Lesson Plan: The high cost of dying and green burials
For many Americans, death is something they don’t want to think about until they absolutely have to.
Blame it on anxiety or cultural conditioning or a combination of both. Whatever the reason, avoiding the reality of our own and our loved ones’ mortality is the root cause of widespread problems in the funeral industry that compound the suffering of those grieving, says Victoria Haneman, JD, LLM, the Frank J. Kellegher Professor of Trusts and Estates in the Creighton School of Law.
“The law has been controlled by the (funeral) industry for almost a century,” Haneman says. “And what’s really interesting is, we’ve allowed this to happen. We’ve allowed it to happen because we don’t like thinking about death, and consequently, as consumers, we don’t behave normally with regard to death care expenses.”
The Financial and Environmental Impact
Haneman has become a leading voice in the national discussion about the financial and environmental impact of the funeral industry in the United States. She has published several studies on the legal issues surrounding death, including “Tax Incentives for Green Burial” in the Nevada Law Journal and “Funeral Poverty” in the University of Richmond Law Review. She has also been quoted by several high-profile media outlets, including the New York Times, National Public Radio, Wired and PBS Newshour.
It’s a topic that’s, sadly, more relevant than ever as the U.S. COVID-19 death toll climbs toward 1 million.
The center of her criticism is this: A funeral and burial for the average American will cost about $9,000. A significant amount, given that at least 40% of Americans say they can’t afford an unexpected $400 expense.
“That $9,000 is more than a lot of people pay for a car. And, yet, nobody is behaving normally with an expense like this,” she says. “When we don’t think about death, we create a norm of distress purchasing. We don’t research anything ahead of time, and when death inevitably happens, the funeral director holds all the cards. We rely on guidance from professionals who always have a profit-seeking objective.”
The traditional open-casket funeral is what drives the cost, Haneman says. Embalming, cosmeticized remains, flowers, the casket itself. All the trappings of a traditional service are opportunities for the funeral home to upsell the bereaved. And about that funeral home: Only 16.8% of consumers ever call more than one, Haneman says.
Cost aside, the traditional methods of laying the dead to rest — casket or cremation — have a serious impact on the environment, Haneman says.
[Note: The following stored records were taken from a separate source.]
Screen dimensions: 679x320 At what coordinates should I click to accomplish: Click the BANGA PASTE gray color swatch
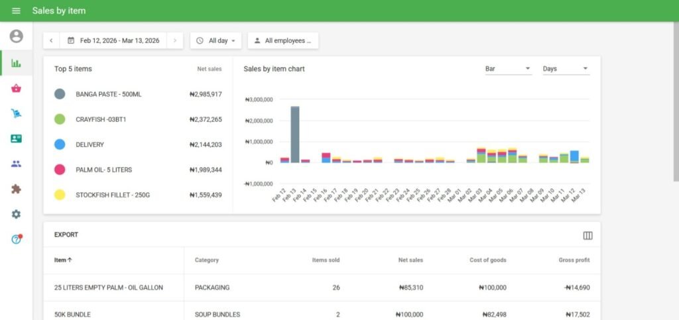(60, 94)
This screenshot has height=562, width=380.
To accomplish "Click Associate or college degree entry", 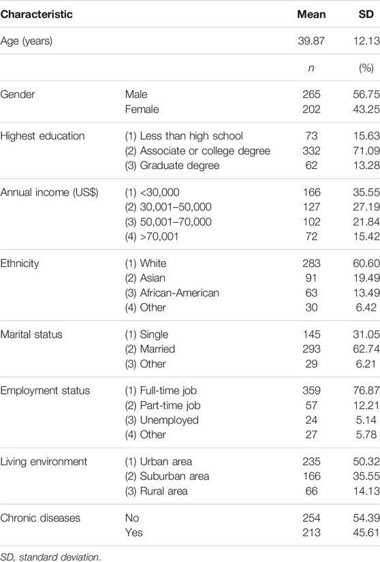I will pyautogui.click(x=197, y=151).
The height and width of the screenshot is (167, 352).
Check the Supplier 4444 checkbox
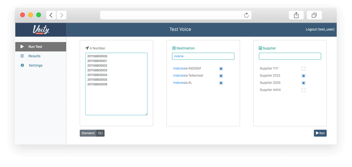[303, 90]
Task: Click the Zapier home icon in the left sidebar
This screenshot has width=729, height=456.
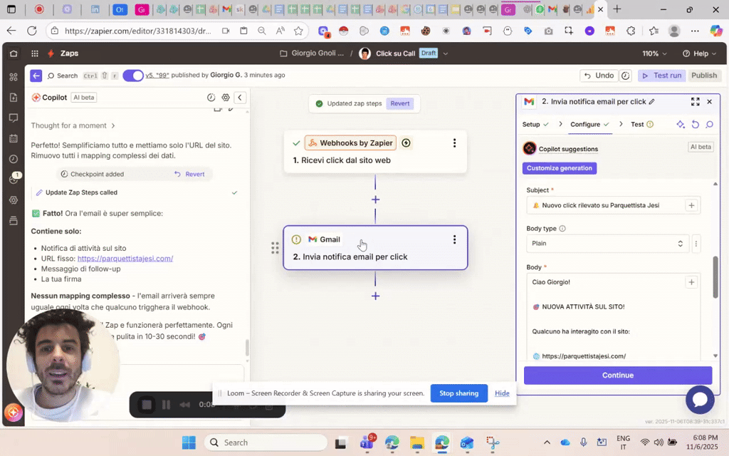Action: tap(14, 53)
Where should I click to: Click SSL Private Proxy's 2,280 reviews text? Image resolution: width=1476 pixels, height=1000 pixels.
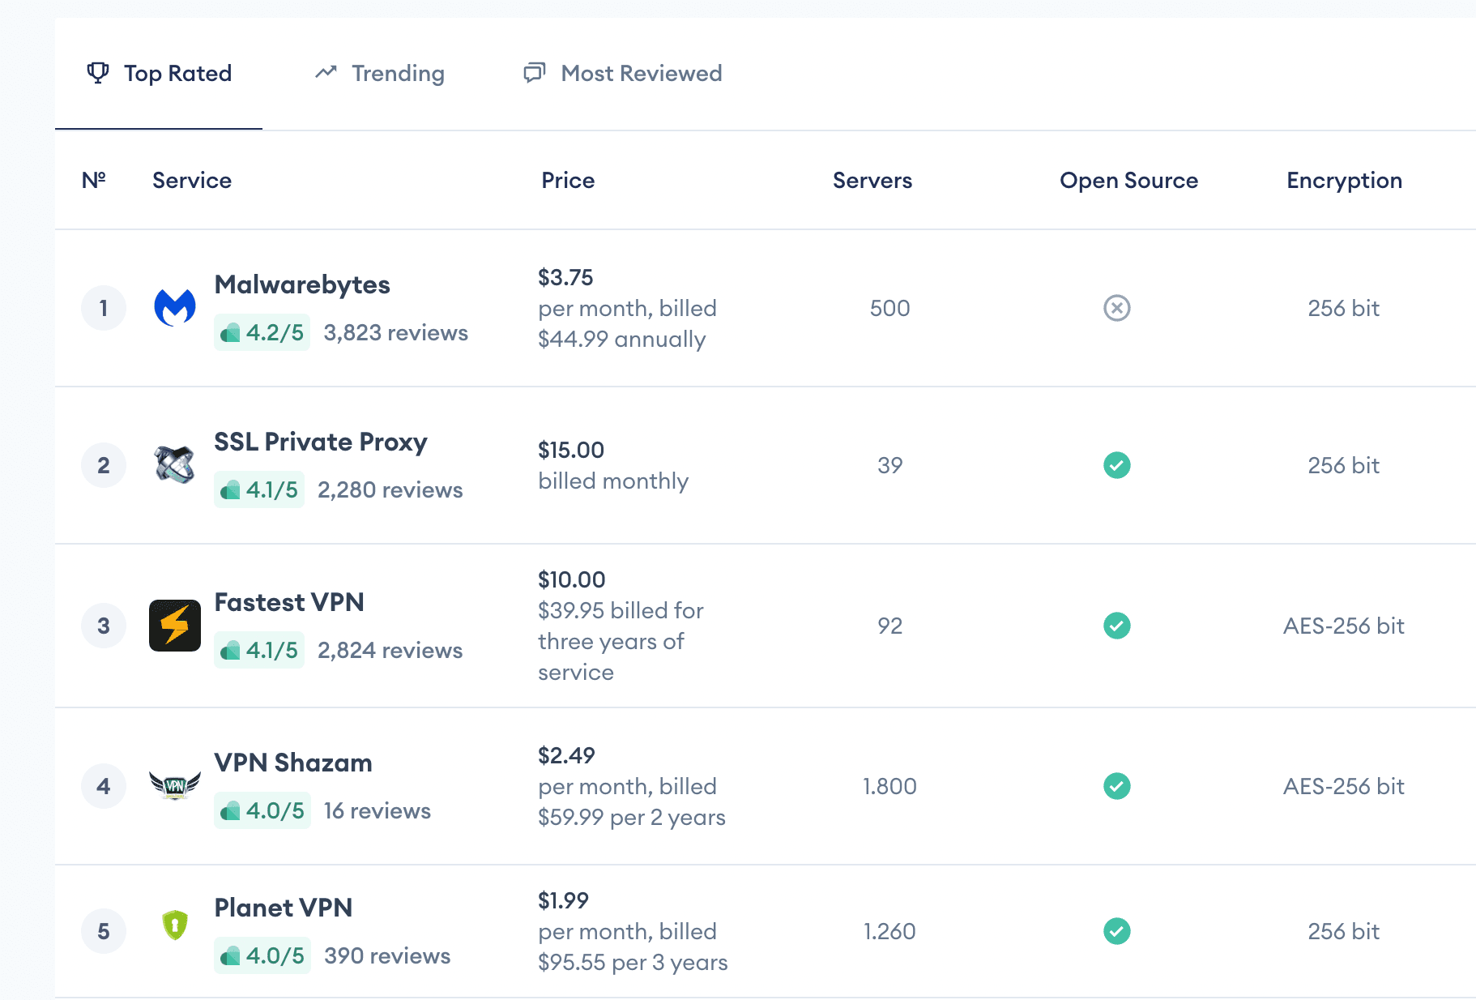click(x=390, y=490)
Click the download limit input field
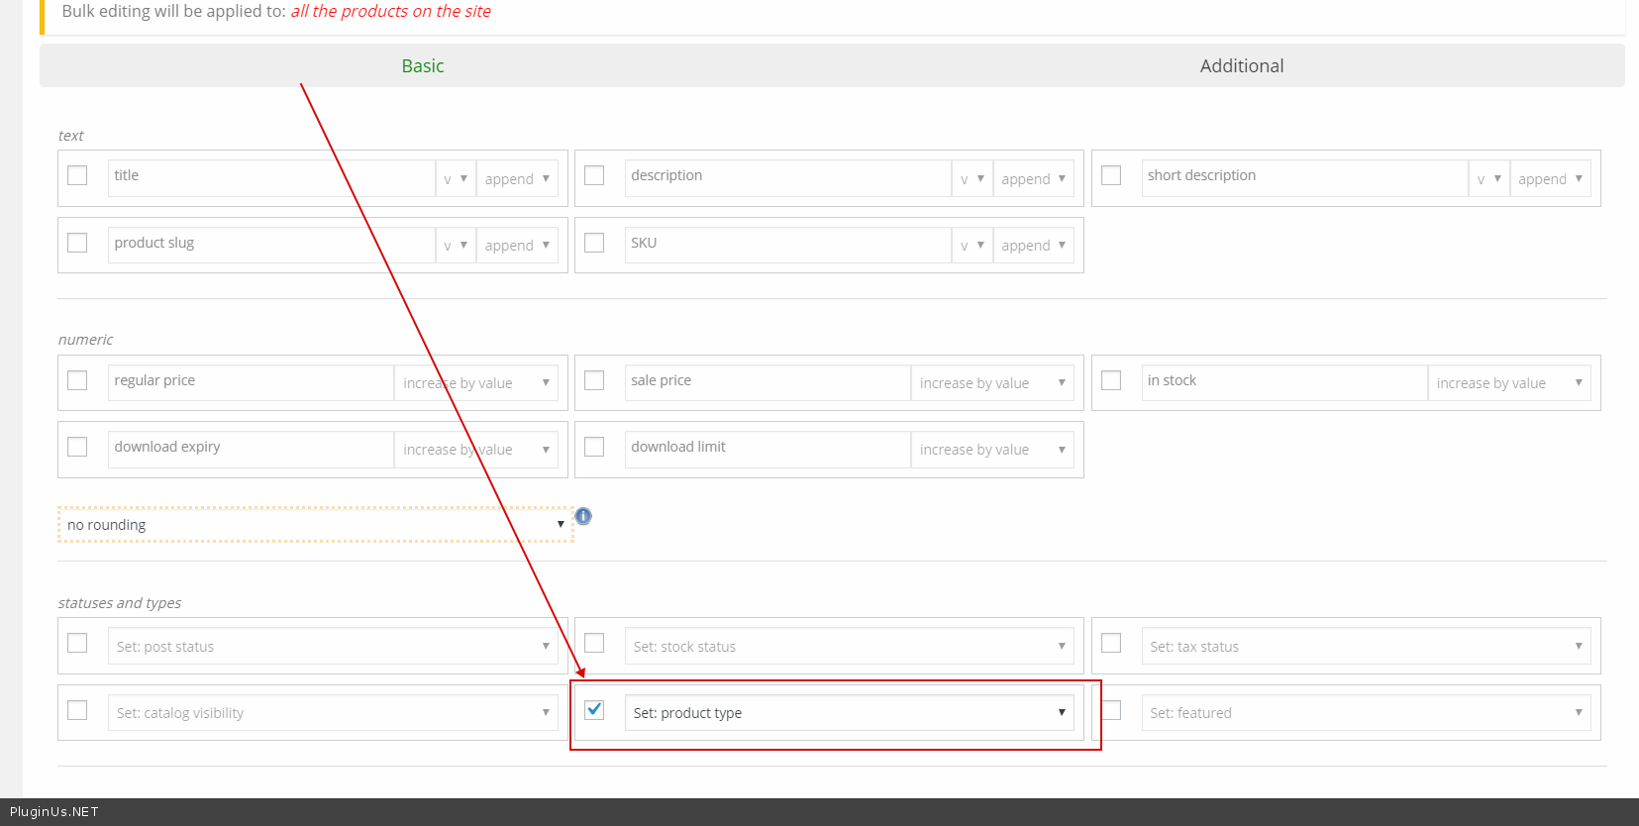The width and height of the screenshot is (1639, 826). coord(767,448)
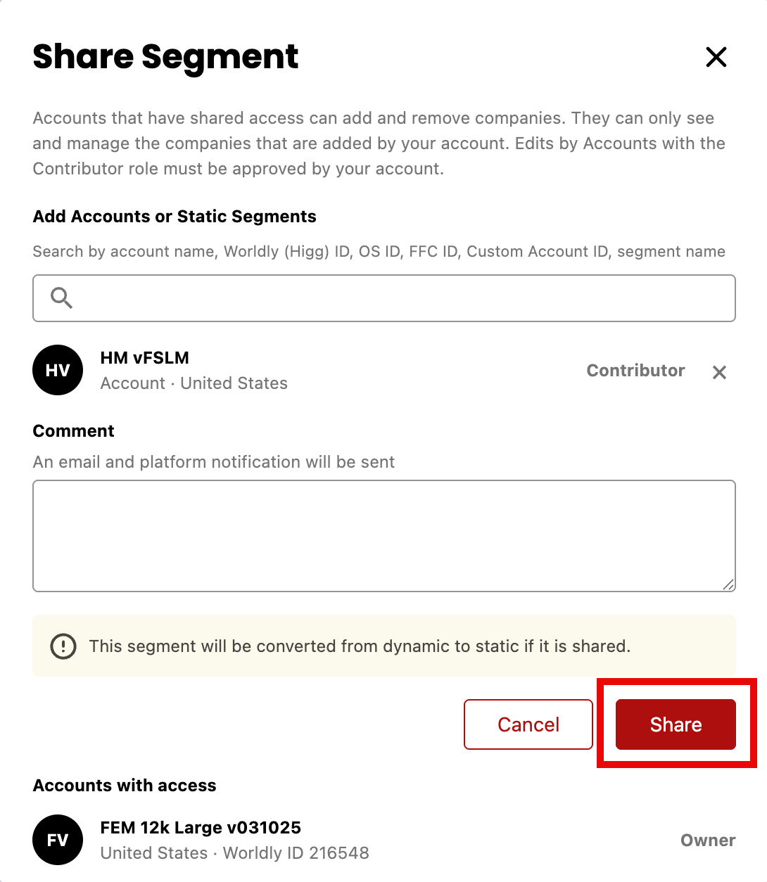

In her published research, Haneman reports an estimated 5.3 million gallons of embalming fluid are buried along with bodies annually in the U.S. Caskets are made of nonbiodegradable chipboard. Fire-based cremation burns fossil fuels, releasing an estimated 250,000 tons of carbon dioxide into the atmosphere every year.
But increasingly, Haneman says, people are turning to alternatives.
“There’s a death positive movement that’s started arising over the past 10 or 15 years,” she says. “With the rising age of the baby boomer generation, you see less interest in traditional death care practice.”
New Methods of Burial
Haneman points to several innovative companies piloting new methods of burial with green technology. One, Seattle-based Recompose, uses a process called natural organic reduction to transform human remains into topsoil, which the deceased’s loved ones can then use to grow whatever they want.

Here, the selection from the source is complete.